*** Recorded information Section Begins ***

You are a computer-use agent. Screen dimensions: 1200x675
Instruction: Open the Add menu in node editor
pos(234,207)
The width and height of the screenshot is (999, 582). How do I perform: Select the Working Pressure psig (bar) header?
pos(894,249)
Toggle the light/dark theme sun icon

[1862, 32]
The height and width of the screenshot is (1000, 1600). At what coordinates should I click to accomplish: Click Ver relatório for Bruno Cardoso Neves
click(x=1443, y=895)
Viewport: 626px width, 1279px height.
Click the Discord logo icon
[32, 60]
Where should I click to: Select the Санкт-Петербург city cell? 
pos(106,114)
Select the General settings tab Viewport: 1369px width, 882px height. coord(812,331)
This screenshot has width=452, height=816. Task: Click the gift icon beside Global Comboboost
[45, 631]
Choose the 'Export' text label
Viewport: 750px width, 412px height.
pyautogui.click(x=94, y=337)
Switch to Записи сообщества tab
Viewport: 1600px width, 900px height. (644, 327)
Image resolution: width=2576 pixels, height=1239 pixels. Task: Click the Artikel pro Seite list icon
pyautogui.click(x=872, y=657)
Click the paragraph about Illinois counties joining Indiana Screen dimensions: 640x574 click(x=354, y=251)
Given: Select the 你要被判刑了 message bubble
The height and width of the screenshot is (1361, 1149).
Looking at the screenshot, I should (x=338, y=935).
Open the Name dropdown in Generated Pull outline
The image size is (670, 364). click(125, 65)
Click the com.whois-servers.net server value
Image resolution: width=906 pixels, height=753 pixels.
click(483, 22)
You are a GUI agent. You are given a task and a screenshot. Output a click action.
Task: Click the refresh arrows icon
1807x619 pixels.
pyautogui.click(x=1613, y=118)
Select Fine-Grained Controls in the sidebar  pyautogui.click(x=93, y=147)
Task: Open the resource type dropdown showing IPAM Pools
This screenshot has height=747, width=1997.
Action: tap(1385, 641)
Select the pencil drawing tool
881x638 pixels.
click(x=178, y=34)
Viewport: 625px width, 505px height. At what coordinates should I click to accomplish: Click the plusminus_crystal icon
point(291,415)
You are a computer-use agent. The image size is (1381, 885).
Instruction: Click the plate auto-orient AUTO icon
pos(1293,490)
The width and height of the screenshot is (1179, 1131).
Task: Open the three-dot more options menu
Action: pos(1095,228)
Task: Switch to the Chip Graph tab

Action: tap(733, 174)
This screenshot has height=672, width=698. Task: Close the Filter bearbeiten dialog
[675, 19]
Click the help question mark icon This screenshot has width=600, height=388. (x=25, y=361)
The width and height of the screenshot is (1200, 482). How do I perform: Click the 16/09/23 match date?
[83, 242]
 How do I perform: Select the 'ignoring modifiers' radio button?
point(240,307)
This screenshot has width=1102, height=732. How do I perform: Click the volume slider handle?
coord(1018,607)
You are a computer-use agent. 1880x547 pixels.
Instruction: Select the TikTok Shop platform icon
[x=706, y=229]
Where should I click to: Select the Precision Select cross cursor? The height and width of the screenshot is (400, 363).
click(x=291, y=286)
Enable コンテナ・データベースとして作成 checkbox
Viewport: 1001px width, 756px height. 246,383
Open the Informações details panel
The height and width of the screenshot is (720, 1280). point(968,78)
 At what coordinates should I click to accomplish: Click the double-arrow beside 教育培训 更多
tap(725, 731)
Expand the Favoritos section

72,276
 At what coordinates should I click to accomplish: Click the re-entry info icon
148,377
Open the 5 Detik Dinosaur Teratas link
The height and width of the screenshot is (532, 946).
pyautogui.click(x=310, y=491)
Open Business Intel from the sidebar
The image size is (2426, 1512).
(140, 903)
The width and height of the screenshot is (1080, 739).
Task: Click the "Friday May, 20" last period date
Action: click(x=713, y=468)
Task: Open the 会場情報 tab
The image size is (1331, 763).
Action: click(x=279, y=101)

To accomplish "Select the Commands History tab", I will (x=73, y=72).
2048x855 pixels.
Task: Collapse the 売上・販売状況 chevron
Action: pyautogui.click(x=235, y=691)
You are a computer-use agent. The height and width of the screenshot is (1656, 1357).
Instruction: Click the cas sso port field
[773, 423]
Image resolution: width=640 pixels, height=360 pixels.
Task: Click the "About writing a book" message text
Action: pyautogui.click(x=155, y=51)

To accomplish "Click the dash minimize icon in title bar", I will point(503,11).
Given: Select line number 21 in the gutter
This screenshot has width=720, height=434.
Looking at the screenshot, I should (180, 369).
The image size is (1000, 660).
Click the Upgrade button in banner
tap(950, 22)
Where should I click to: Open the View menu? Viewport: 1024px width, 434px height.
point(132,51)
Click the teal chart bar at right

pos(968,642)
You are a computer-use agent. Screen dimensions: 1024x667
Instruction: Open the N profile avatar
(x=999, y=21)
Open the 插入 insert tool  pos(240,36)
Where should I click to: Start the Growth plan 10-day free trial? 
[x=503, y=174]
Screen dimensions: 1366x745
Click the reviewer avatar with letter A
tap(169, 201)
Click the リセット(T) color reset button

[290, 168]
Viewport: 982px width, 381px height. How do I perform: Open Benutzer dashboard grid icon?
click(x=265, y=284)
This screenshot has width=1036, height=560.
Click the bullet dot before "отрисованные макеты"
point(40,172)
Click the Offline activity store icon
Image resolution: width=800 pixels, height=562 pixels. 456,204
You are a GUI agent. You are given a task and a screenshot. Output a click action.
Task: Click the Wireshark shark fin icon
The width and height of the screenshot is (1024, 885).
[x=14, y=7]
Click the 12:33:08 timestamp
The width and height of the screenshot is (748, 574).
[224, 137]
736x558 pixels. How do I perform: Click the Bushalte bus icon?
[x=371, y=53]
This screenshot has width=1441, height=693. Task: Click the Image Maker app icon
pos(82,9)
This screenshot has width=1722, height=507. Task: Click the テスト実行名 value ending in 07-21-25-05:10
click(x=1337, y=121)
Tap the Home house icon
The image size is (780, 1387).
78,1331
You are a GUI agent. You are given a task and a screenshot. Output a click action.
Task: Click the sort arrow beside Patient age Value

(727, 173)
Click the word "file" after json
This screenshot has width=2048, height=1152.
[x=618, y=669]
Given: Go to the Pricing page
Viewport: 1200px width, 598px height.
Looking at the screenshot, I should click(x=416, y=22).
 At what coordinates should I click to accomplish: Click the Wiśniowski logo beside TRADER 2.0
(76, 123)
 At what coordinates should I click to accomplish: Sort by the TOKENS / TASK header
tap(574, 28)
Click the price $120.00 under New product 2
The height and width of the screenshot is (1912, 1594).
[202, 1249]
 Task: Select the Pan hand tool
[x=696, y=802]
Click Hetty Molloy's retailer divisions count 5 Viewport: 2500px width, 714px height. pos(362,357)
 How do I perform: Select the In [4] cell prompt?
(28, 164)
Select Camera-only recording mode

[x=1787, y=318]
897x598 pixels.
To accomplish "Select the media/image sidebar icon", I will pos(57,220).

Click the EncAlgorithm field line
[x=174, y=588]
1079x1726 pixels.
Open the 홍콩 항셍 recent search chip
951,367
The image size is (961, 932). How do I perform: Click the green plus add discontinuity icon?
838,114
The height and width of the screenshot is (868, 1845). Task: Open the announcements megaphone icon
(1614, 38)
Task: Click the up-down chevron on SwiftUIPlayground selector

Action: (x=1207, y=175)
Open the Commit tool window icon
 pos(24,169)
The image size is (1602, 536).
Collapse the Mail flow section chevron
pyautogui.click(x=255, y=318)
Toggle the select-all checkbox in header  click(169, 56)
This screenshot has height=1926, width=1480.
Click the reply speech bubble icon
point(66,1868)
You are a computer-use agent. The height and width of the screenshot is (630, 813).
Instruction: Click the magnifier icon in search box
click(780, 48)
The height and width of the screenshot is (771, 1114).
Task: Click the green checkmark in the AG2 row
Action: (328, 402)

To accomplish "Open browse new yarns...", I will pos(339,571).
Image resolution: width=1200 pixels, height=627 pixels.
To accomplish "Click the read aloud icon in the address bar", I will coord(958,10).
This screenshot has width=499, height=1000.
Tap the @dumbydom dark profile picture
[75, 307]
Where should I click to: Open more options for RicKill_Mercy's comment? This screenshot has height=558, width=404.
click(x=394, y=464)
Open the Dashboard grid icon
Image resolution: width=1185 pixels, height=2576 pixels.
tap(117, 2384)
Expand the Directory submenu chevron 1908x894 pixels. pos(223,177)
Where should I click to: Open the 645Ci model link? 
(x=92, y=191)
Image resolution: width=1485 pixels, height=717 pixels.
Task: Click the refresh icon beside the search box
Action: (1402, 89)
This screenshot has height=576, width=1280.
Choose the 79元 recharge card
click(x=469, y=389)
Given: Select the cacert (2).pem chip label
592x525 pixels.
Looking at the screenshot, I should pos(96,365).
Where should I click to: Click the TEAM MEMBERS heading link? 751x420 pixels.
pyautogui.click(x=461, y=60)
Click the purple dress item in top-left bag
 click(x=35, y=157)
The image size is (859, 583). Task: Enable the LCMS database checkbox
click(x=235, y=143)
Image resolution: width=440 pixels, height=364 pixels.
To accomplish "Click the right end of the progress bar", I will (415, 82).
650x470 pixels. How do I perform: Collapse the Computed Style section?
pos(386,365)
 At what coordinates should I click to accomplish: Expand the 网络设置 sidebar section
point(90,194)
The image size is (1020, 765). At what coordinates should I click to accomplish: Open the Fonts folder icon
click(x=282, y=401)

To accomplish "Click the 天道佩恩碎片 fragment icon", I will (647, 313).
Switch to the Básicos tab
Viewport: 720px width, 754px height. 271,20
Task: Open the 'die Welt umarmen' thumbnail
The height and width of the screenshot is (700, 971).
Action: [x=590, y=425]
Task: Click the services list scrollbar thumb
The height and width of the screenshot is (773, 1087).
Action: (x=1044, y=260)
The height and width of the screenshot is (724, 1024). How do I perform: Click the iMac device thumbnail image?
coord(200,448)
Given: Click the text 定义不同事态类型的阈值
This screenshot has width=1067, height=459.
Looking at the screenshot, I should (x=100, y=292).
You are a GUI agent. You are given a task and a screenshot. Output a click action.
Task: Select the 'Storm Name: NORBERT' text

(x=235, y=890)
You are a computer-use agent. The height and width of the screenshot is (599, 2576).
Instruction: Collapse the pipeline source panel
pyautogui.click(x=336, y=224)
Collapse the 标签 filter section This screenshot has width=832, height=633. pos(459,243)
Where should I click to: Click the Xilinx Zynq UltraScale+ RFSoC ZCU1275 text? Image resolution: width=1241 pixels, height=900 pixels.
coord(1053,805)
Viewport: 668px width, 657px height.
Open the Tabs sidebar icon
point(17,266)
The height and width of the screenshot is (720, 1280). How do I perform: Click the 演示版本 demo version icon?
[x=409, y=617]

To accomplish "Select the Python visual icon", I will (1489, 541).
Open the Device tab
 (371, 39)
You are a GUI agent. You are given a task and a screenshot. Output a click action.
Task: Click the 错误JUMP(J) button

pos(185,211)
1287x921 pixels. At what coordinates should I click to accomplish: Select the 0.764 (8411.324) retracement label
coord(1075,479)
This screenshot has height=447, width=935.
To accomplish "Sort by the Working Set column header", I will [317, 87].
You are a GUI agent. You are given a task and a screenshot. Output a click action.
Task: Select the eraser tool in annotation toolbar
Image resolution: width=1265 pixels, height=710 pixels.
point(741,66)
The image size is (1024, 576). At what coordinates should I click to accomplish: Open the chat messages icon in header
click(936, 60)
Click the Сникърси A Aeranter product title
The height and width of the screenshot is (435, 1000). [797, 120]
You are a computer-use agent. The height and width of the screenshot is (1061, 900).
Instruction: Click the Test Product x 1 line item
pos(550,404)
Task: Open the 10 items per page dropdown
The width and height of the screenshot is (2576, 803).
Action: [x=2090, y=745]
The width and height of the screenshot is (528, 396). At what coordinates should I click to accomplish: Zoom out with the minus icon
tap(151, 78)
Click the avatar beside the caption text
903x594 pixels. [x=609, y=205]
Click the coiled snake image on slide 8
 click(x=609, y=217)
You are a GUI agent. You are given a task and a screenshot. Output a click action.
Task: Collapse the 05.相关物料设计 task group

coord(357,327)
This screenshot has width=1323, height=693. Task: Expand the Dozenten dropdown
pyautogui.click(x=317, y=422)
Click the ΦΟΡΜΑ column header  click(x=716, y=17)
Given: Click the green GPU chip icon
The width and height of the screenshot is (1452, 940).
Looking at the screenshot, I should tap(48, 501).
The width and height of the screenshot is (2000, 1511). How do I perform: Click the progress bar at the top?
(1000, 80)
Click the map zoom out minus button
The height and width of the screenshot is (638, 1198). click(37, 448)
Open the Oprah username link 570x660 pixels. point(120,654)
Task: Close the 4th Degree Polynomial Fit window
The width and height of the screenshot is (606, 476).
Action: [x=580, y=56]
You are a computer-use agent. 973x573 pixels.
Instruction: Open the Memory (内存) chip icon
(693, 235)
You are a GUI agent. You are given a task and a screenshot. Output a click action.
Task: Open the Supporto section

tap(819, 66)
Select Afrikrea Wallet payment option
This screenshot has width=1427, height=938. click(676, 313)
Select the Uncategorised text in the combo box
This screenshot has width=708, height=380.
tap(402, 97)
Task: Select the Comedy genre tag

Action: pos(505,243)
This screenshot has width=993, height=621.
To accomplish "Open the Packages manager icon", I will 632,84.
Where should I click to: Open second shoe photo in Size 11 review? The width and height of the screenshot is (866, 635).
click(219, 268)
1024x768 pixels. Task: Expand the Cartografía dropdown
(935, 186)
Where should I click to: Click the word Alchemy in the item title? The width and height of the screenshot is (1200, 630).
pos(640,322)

*** Recorded information Section Ends ***

Work order: Scan the data above, find each line with "column", and copy it.

Answer to this exercise:
To accomplish "Sort by the Working Set column header", I will [317, 87].
Click the ΦΟΡΜΑ column header  click(x=716, y=17)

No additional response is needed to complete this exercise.